In Search of Verifiability: Explanations Rarely Enable Complementary Performance in AI-Advised Decision Making
Raymond Fok, Daniel S. Weld
TL;DR
The paper tackles the inconsistent empirical findings on AI explanations in decision making by proposing a verifiability-centered theory: explanations improve team performance only when they enable verification of the AI's recommendation, with verification analogous to certificate checking in $NP$-complete problems. It reframes appropriate reliance as strategy-graded reliance, arguing that decisions should depend on expected relative performance rather than post-hoc outcomes. The discussion covers verification spectra, cognitive and interaction paradigms, and broader uses of explanations beyond immediate task performance, including collective decision making and regulatory contexts. Practically, the work guides XAI design toward verifiable, interaction-capable explanations that enable humans to detect AI errors and collaborate effectively with AI in real-world settings.
Abstract
The current literature on AI-advised decision making -- involving explainable AI systems advising human decision makers -- presents a series of inconclusive and confounding results. To synthesize these findings, we propose a simple theory that elucidates the frequent failure of AI explanations to engender appropriate reliance and complementary decision making performance. We argue explanations are only useful to the extent that they allow a human decision maker to verify the correctness of an AI's prediction, in contrast to other desiderata, e.g., interpretability or spelling out the AI's reasoning process.
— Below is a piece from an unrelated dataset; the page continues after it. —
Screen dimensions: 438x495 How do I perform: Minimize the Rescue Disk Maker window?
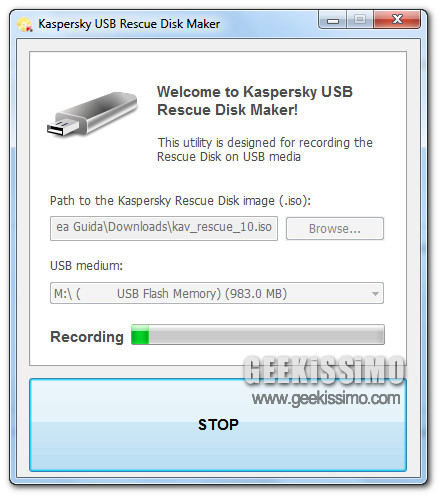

Prior studies find in many decision making contexts AI explanations do not facilitate such verification. Moreover, most tasks fundamentally do not allow easy verification, regardless of explanation method, limiting the potential benefit of any type of explanation. We also compare the objective of complementary performance with that of appropriate reliance, decomposing the latter into the notions of outcome-graded and strategy-graded reliance.